Passage given
※ ※ ※
Most of the previous studies presented marine diesel engine waste heat recovery by using either organic Rankine cycle or CO₂-based power cycles. It should be noted that operating pressure in the heat recovery unit of the CO₂-based power cycle should be significantly high to ensure an acceptable thermal efficiency. Most of the low GWP organic fluids are either flammable or commercially unavailable. Thus, the selection of suitable working fluid for waste heat recovery is a challenging task. By using a CO₂-organic cascading cycle, the high operating pressure in the heat recovery unit of the CO₂-based power cycle can be decreased. The risk of flame propagation with the cascading cycle will also be less as the requisite mass of organic working fluid is significantly smaller for the cascading system. Thus, in the present study, cascading between a CO₂ power cycle and a transcritical ORC is considered for the marine diesel engine waste heat recovery to address the above issues. The cycle is designated as CO₂-organic cascading cycle, with CO₂ cycle as the topping one. R600, R290 and R1233zd (E) are considered as the different alternative working fluid of the bottoming cycle of the cascading due to their lower GWP. The proposed system is analyzed thermodynamically considering a regenerative T-CO₂ power cycle as the baseline system.

In the proposed waste heat recovery scheme, to maximize the thermal efficiency, CO₂ is heated to a temperature (~ 270 °C) which is closest to the inlet temperature (~ 290 °C) of the engine exhaust gas. The mass flow rate of CO₂ is estimated from the energy balance of the flue gas-CO₂ heat recovery unit (FGCHRU). It should be noted that the entire mass of jacket cooling water is utilized to preheat the CO₂ before entering the FGCHRU. At a lower operating pressure of the FGCHRU (i.e., < 13 MPa), heat available with the mass of jacket cooling water is not sufficient to preheat CO₂ from pump exit condition to the inlet condition of the FGCHRU. Thus, for lower pressures of the FGCHRU, a small mass of scavenging air cooling water is directed through another heater to preheat the CO₂ stream from pump exit condition to the inlet condition of the heater recovering the heat of the jacket cooling water. Some mass of scavenging air cooling water is also utilized to preheat the organic fluid before entering into the CO₂-organic fluid heat recovery unit (COFHRU). Even after these distributions, heat carried with a certain mass fraction of the scavenging air cooling water remains unutilized. In short, in the present study, flowing mass of cylinder jacket cooling water as well as scavenging air coiling water are split into different streams and directed through three different preheaters to maximize the heat recovery from these sources.

System description

In the present work, exhaust gas, cylinder jacket cooling water and scavenge air cooling water of a large marine diesel engine are considered as waste heat sources. Heat content along with the inlet and outlet temperature of the above mentioned streams are summarized in Table 1 (Yang 2016).

Table 1 Waste heat from a large marine diesel engine (Yang 2016)
※ ※ ※
Collected data
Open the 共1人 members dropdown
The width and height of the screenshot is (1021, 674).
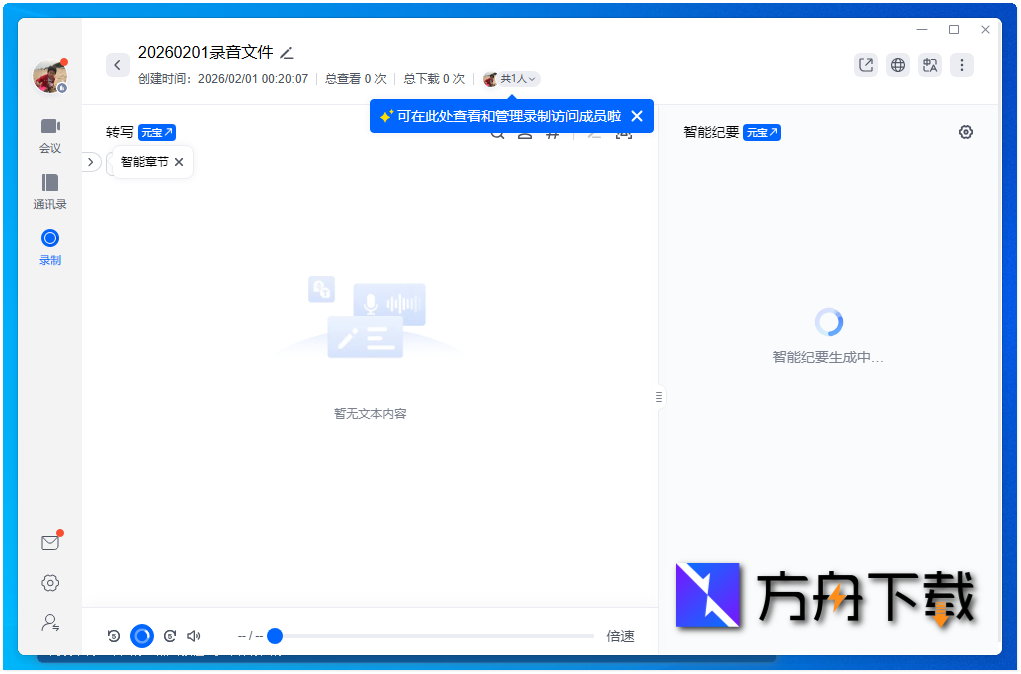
※ ※ ※
Your goal
Name every working fluid that the passage on marine diesel engine waste heat recovery considers for the bottoming cycle of the cascading system.

Problem solution
R600, R290, and R1233zd (E).